§ **About this task**
Find the line below with "Where should I" and the line with "The height and". Output them and the lines between, exactly, but not the pictures.

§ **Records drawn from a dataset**
◆ ◆ ◆ ◆ ◆ ◆ ◆

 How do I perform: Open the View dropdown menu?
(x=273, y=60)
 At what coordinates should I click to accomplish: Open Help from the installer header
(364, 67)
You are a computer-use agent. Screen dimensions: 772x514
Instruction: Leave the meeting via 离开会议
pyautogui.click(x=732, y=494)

◆ ◆ ◆ ◆ ◆ ◆ ◆

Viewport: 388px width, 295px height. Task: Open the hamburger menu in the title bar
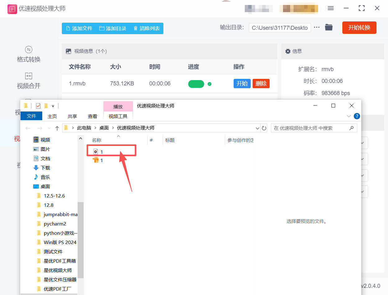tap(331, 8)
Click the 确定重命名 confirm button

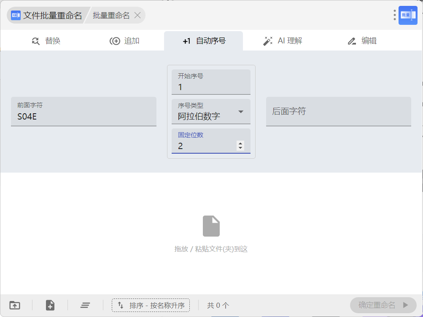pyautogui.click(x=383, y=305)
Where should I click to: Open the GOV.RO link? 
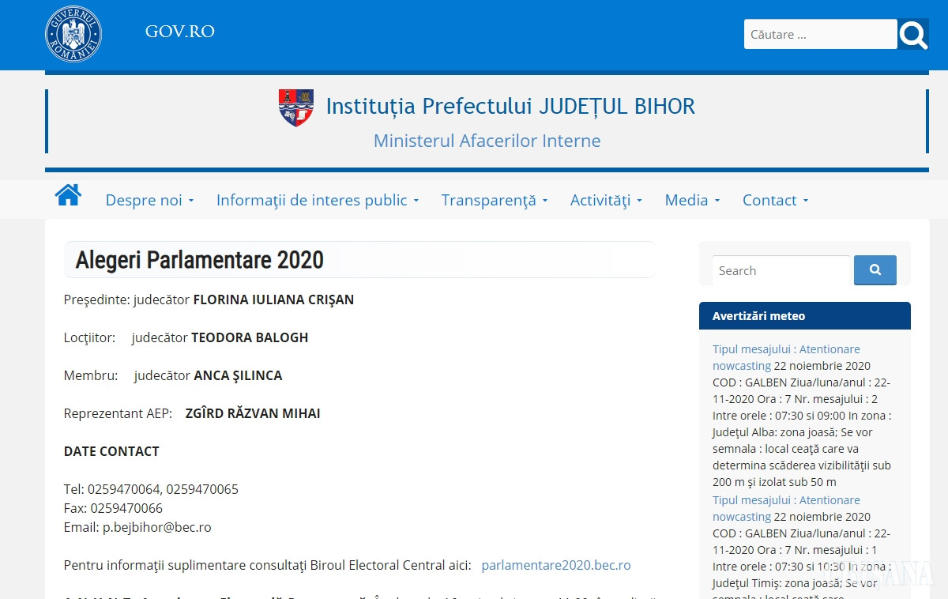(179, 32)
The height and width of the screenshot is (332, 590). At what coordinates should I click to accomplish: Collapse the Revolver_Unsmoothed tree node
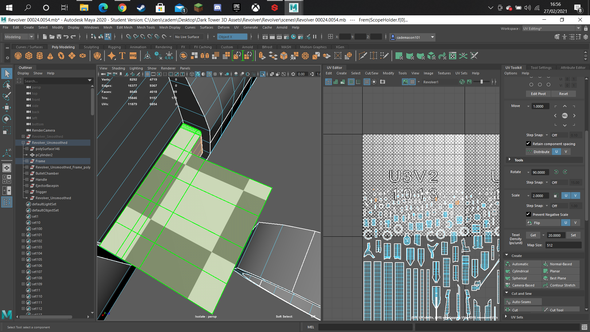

◆ ◆ ◆ ◆ ◆ ◆ ◆

§ **Exercise answer**
Where should I click to: Open the GOV.RO link? 
(179, 32)
The height and width of the screenshot is (332, 590). At what coordinates should I click to accomplish: Collapse the Revolver_Unsmoothed tree node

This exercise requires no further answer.